Useful consistency checks:

  • Cross-field rules: Start Date should be before End Date; Discounted Price should not exceed List Price; Tax should align with tax rules for a state.
  • Standardisation: Trim extra spaces, remove hidden characters, and normalise case so “Kolkata ” and “kolkata” do not split into separate categories. Functions like TRIM() and CLEAN() help.
  • Control totals: Maintain a small reconciliation block: total rows, total revenue, total quantity, and count of distinct customers. Compare today’s numbers to yesterday’s or last refresh.

A practical method is to store prior refresh totals in a “DQ_Log” sheet. If row count drops by 40% overnight, your spreadsheet should show a red “Investigate” status before you update any pivots or charts.

5. Freshness and auditability: make data issues traceable

Even clean data becomes risky if it is stale or if nobody knows when it was refreshed.

Easy automations:

  • Last refresh timestamp: Store a timestamp when data was last imported/refreshed.
  • Change detection: Compare key metrics (row count, sum of amount, distinct IDs) to the previous run.
  • Issue summary dashboard: Create a small DQ panel with counts of FAILs by category (missing, invalid, duplicates, orphans). Keep it visible next to your main dashboard.

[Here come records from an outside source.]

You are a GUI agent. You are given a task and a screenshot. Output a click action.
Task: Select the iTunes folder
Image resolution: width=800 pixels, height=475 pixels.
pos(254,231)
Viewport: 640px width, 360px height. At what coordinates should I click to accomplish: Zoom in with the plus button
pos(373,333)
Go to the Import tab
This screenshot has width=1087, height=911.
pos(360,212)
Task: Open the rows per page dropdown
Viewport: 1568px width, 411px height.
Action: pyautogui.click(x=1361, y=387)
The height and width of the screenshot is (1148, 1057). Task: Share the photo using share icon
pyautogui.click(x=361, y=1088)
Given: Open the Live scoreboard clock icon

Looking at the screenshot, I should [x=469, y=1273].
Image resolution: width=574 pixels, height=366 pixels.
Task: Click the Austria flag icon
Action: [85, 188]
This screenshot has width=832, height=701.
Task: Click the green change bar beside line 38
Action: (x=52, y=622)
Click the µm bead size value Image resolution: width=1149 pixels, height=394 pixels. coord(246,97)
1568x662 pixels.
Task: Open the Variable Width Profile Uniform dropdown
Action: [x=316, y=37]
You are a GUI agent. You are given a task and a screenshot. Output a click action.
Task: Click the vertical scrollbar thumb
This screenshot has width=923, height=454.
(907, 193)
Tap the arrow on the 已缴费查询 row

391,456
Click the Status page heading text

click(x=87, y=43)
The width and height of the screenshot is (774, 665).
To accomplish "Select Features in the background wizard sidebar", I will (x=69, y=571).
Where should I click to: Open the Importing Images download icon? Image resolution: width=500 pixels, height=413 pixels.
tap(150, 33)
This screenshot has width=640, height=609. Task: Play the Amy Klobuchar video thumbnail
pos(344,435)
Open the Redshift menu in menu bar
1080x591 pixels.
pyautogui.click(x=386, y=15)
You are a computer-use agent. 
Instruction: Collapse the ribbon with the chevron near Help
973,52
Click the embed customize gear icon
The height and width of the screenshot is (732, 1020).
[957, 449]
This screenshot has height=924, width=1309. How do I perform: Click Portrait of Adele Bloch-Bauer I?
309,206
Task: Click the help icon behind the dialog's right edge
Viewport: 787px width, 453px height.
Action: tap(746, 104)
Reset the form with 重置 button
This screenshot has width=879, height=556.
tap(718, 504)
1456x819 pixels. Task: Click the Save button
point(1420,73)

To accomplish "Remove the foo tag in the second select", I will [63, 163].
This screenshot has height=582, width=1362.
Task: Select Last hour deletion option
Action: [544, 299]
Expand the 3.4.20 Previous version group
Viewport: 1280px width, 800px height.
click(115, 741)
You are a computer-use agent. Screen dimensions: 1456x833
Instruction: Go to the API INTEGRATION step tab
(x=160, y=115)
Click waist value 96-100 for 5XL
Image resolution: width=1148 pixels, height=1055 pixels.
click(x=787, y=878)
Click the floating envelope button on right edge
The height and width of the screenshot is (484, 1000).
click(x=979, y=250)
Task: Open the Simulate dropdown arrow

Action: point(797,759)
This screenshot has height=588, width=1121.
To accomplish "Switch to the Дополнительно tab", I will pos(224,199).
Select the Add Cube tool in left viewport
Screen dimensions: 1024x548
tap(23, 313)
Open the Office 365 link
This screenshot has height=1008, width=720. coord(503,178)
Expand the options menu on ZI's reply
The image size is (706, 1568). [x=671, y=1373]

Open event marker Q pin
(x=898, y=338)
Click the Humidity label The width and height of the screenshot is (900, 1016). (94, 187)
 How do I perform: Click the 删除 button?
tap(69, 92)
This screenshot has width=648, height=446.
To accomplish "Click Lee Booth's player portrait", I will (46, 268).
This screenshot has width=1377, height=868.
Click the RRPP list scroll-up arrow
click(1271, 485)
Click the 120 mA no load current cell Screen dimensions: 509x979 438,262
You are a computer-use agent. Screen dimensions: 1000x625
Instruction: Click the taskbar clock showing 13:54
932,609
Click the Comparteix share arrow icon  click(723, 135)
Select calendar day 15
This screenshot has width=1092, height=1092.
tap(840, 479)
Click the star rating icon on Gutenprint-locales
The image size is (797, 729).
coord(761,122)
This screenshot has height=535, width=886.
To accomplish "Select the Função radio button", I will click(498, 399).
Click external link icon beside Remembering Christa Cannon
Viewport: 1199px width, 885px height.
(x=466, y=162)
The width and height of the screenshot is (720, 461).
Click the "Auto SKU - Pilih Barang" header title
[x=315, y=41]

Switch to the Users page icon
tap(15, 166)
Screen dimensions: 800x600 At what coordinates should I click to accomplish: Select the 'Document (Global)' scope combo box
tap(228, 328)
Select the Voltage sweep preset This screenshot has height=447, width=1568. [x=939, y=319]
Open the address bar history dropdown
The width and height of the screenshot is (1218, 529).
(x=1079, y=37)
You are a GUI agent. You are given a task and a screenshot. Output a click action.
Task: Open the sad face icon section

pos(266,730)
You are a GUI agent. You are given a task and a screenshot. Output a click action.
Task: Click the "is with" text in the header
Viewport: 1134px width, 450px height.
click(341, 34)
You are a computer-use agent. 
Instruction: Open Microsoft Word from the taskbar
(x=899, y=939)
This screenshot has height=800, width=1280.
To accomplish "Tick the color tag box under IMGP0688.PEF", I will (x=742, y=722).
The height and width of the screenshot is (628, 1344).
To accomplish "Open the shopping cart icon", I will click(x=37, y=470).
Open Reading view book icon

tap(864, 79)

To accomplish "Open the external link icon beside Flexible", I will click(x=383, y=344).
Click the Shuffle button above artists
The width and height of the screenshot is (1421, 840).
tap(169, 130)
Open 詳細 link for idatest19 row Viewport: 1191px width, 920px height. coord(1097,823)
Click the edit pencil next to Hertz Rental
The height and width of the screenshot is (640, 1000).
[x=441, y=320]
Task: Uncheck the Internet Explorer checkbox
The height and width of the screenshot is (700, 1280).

This is where spreadsheets become surprisingly strong. With one DQ dashboard tab, you can communicate data health clearly to stakeholders, rather than arguing about why a number “feels off”.

Conclusion

Automating data quality checks is not extra work; it is the work that protects everything downstream. Start small: required fields, validity ranges, duplicates, lookup integrity, and control totals. Put the checks in a dedicated tab, make the results visible, and log outcomes each refresh. Over time, you will spend less time firefighting and more time analysing. And if you are building these habits while learning through a data analytics course in Kolkata, you will find they transfer directly to real reporting environments where trust in data matters as much as the insights.